Apalagi sampai terkapitalisasi pada semangat kelompok apalagi bersifat individualistis. Ketika anak-anak muda wartawan usia 20-an seperti Adam Malik dan kawan-kawan mendirikan LKBN Antara pada 13 Desember 1937 tujuannya adalah membangun semangat kebangsaan dan melawan kolonialisme.
Wartawan muda Adam Malik kemudian kita kenal sebagai tokoh bangsa yang pernah menjadi Menteri Perdagangan, Menteri Luar Negeri jempolan, Ketua DPR/MPR Ri dan Wakil Presiden RI.

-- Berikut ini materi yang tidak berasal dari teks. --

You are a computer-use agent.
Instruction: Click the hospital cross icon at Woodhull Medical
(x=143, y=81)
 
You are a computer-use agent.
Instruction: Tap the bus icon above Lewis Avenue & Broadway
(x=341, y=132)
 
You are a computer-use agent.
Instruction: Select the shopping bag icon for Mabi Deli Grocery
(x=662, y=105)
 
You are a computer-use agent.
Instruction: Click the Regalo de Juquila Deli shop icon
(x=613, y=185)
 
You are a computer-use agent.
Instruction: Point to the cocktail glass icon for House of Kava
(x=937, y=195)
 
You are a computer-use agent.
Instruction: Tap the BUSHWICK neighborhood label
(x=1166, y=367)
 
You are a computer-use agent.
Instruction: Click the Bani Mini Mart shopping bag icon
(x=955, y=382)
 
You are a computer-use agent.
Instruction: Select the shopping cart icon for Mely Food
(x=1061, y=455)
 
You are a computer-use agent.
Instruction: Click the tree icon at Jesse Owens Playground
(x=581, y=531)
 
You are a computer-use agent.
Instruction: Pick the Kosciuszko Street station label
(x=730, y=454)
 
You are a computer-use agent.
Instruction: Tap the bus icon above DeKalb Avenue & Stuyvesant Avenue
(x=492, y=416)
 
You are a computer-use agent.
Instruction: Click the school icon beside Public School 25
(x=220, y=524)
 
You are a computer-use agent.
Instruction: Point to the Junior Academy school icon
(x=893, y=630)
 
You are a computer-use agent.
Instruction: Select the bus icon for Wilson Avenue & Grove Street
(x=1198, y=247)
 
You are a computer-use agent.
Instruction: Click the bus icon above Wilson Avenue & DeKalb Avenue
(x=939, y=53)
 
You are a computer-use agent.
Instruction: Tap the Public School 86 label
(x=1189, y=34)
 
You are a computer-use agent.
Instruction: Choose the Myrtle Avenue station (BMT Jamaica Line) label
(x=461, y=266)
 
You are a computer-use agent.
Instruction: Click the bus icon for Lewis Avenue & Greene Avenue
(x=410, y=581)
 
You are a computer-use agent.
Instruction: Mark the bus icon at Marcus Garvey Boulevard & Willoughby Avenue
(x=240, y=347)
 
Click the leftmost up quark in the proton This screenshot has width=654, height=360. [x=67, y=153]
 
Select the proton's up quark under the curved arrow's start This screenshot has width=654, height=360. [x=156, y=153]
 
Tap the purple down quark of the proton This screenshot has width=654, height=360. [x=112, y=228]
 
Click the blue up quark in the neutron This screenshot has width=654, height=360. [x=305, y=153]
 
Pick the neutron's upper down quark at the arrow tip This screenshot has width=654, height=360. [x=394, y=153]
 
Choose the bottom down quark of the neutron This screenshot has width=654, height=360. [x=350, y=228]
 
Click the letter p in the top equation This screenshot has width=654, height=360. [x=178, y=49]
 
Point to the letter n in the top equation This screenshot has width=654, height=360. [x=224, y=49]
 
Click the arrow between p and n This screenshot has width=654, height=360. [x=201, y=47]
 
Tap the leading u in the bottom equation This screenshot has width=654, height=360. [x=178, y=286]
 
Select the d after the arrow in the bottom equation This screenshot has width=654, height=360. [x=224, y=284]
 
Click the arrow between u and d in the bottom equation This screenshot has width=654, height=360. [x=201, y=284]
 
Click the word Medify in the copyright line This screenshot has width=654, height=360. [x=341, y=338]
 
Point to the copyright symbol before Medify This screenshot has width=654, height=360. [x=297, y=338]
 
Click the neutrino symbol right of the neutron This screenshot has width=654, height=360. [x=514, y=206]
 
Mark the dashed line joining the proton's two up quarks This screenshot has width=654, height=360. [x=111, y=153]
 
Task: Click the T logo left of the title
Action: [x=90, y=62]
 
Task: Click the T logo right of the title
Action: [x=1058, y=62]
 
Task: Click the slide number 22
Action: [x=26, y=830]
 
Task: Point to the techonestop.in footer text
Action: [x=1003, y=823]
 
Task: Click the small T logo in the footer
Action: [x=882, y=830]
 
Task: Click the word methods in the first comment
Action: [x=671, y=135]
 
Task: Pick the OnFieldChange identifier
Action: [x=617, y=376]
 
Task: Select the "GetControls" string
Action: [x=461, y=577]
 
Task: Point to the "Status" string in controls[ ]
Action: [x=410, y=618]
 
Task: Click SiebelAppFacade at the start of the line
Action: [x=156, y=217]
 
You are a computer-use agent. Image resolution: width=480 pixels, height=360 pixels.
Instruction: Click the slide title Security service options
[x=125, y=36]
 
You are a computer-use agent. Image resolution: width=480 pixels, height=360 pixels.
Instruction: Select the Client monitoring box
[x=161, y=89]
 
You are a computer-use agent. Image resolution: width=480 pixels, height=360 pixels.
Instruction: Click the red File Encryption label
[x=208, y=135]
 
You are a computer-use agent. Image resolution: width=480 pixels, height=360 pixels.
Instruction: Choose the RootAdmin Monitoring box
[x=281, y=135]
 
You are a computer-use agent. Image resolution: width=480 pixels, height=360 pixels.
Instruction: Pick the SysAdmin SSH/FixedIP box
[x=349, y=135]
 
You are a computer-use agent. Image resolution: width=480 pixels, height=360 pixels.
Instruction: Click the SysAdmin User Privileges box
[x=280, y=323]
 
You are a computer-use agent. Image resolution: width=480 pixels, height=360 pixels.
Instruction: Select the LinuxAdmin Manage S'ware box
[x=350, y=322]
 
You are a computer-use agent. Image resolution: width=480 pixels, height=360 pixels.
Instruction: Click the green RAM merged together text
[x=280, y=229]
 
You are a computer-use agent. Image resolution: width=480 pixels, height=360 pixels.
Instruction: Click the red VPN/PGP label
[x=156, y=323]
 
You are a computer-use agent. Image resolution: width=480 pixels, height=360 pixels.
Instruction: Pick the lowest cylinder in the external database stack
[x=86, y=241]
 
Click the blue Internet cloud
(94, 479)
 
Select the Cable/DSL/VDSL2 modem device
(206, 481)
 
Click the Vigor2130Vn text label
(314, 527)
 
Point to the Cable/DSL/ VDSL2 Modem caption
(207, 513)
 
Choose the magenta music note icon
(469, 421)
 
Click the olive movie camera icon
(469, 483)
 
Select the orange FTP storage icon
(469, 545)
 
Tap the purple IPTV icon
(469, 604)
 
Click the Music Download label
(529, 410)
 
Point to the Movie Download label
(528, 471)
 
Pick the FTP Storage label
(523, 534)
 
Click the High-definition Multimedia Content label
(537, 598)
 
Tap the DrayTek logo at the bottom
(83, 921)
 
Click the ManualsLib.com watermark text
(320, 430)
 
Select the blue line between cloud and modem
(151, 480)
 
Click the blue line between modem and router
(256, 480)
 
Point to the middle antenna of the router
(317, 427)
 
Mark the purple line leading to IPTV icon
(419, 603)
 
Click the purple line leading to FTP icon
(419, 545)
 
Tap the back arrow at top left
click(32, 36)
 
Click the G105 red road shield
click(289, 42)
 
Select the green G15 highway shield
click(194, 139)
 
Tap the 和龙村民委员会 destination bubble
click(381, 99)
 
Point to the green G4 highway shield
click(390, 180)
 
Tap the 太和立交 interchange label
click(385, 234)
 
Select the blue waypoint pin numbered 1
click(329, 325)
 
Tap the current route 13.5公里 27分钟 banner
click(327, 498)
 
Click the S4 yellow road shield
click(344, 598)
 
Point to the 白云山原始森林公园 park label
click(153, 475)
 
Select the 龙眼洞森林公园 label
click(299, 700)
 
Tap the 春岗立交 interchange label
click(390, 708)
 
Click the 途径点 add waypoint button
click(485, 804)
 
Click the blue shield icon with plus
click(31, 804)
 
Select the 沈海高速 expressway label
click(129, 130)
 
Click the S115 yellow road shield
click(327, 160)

Bagi Adam Malik, pers adalah kekuatan kebangsaan yang paling solid. Tidak hanya sekadar kekuatan keempat. Kekuatan pers tidak akan pernah padam. Bahkan oleh perang dunia sekalipun. Demokrasi boleh redup.
Tetapi kekuatan pers akan terus menyala dalam cuaca apapun. Jadi siapapun atau kekuatan politik apapun yang meremehkan pers, akan terjebak pada titik nadir kenihilan.
Persoalannya sekarang apakah pers Indonesia masih berada pada lajur independensi dan semangat non-partisan? Ini pertanyaan besar untuk kita semua.
Pertanyaan besar untuk Indonesia hari ini. Kepada siapakah pers Indonesia kini berpihak? Kepada kebenaran atau kepada pemilik modal? Hukum alami pers adalah kebenaran non absolut. Pers kemudian dibenarkan berpihak pada kepentingan negara bangsa.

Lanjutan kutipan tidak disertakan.